Wissenschaftler aus Deutschland und Schweden haben eine neue Version des Akademischen Freiheitsindex (AFI) veröffentlicht. Neue Auswertungen zeigen, dass die Wissenschaft in globalem Maßstab mit immer mehr Einschränkungen zu kämpfen hat.
Freiheit für Wissenschaftler nimmt weltweit ab
In dem Index, der von der Universität Erlangen-Nürnberg und der Universität Göteborg ausgegeben wird, wird die Forschungsfreiheit sowie der Grad des wissenschaftlichen Austausches bewertet. Angegeben werden die Informationen auf einer Skala von null bis Eins. 177 Länder wurden von den Forschern hierzu untersucht und in einem Zeitraum von 1900 bis 2021 betrachtet. Der AFI soll für Transparenz sorgen und auf Missstände bezüglich unabhängiger Forschung und Rückstände der Wissenschaft aufmerksam machen.
Fünf Indikatoren werden für die Skala verwendet. Hierzu zählen Freiheit der Forschung und Lehre, Freiheit des akademischen Austausches und der Kommunikation unter Wissenschaftlern, die Integrität des Campus, akademische und kulturelle Ausdrucksfreiheit und die institutionelle Autonomie. Die Daten stammen von Forschern weltweit, die über den Zustand der Wissenschaftsfreiheit in ihrem Heimatland Bericht ablegen.

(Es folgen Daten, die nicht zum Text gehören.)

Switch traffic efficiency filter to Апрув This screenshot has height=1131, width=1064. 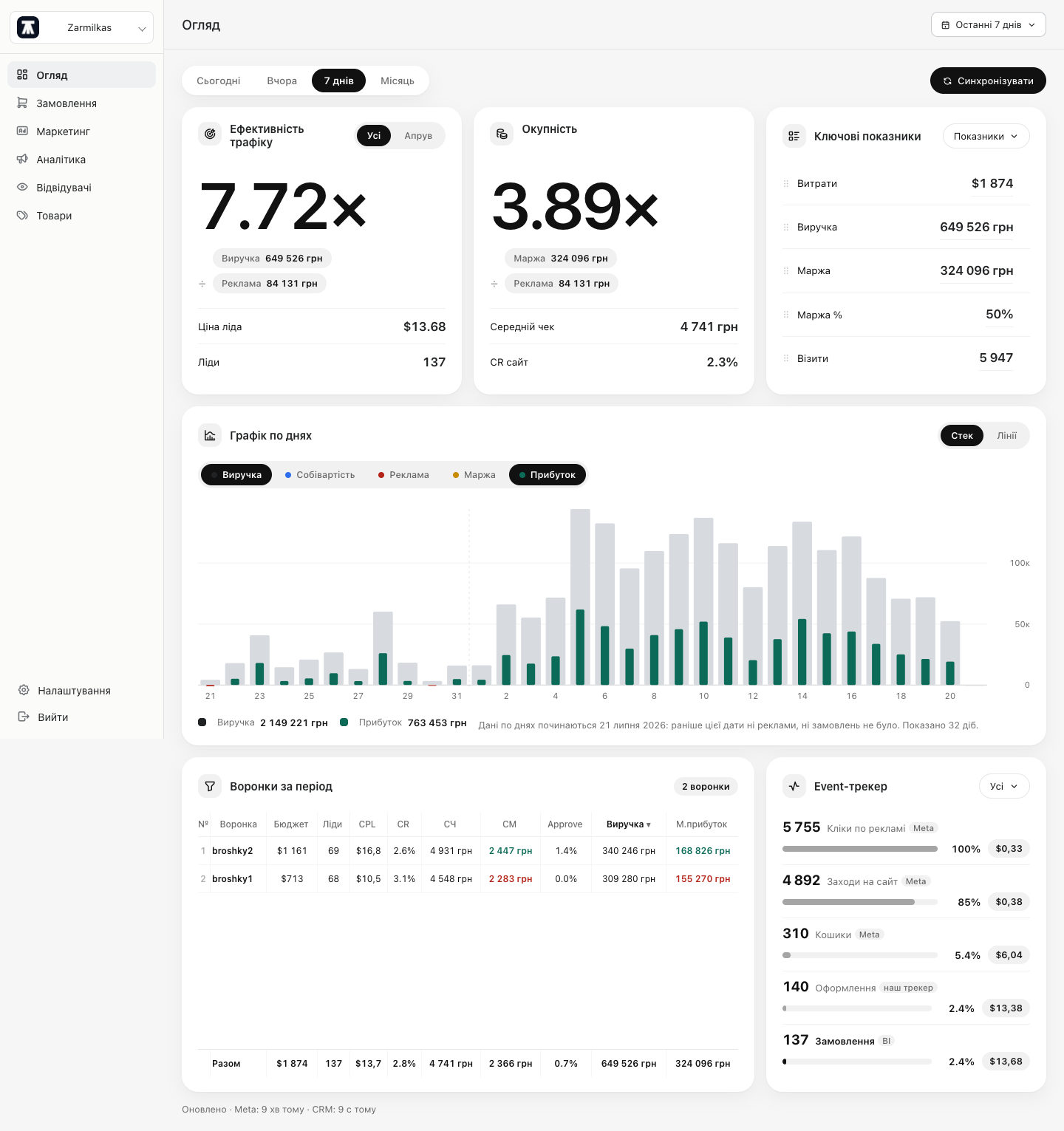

Deutschland Spitze, Nordkorea Schlusslicht
Deutschland steht im Ranking der Länder mit der höchsten Freiheit für Forschende an erster Stelle. Italien und Lettland folgen knapp dahinter. Generell sind die oberen Plätze von nord- und osteuropäischen Nationen dominiert. Etwas überraschend machen auch einige Länder aus Südamerika mit einer vergleichsweise hohen Wirtschaftsfreiheit auf sich aufmerksam. Besonders Peru, Uruguay und Chile gelten als liberal für Akademiker.
Am wenigsten Freiheit genießen die Wissenschaftler in Nordkorea. Die Skala gibt hier nahezu den Minimalwert 0 aus. Auch Turkmenistan und Eritrea gelten als besonders restriktiv. Besorgniserregend ist die zeitliche Entwicklung. Rund 37 % der Weltbevölkerung lebt in Ländern, in denen Akademiker heute weniger Freiheit genießen als noch vor wenigen Jahren.
Level an Demokratie sinkt und zieht Forschung mit sich
Seit 2008 ist diese Entwicklung bereits zu beobachten. Die größten Verlierer zwischen 2011 und 2021 waren Hongkong, Brasilien, Türkei, Thailand, Russland, Ungarn und Belarus. Hier stellt der AFI signifikante Rückgänge fest. Doch auch in den Hochburgen der Wissenschaft ist ein Abwärtstrend erkennbar. Insbesondere die USA und Großbritannien machen mit einer deutlichen Verschlechterung ihrer Skalenwerte auf sich aufmerksam.
Immerhin konnten zwei Länder ihre Freiheit in den vergangenen zehn Jahren steigern. Gambia legte nach einem Wechsel der Regierung deutlich zu und auch Usbekistan schafft Verbesserungen, allerdings auf einem niedrigen Niveau.
„Nach den internationalen Menschenrechtsvorschriften sind die Regierungen für die Wahrung des Rechts auf Wissenschaft verantwortlich“, schreiben die Herausgeber des Index in einer Mitteilung. „Das Level an Demokratie, das der durchschnittliche Weltbürger 2021 genießt, ist auf das Niveau von 1989 gesunken – die demokratischen Fortschritte der letzten 30 Jahre sind damit zunichtegemacht“, ergänzt der V-Dem Democracy Report 2022.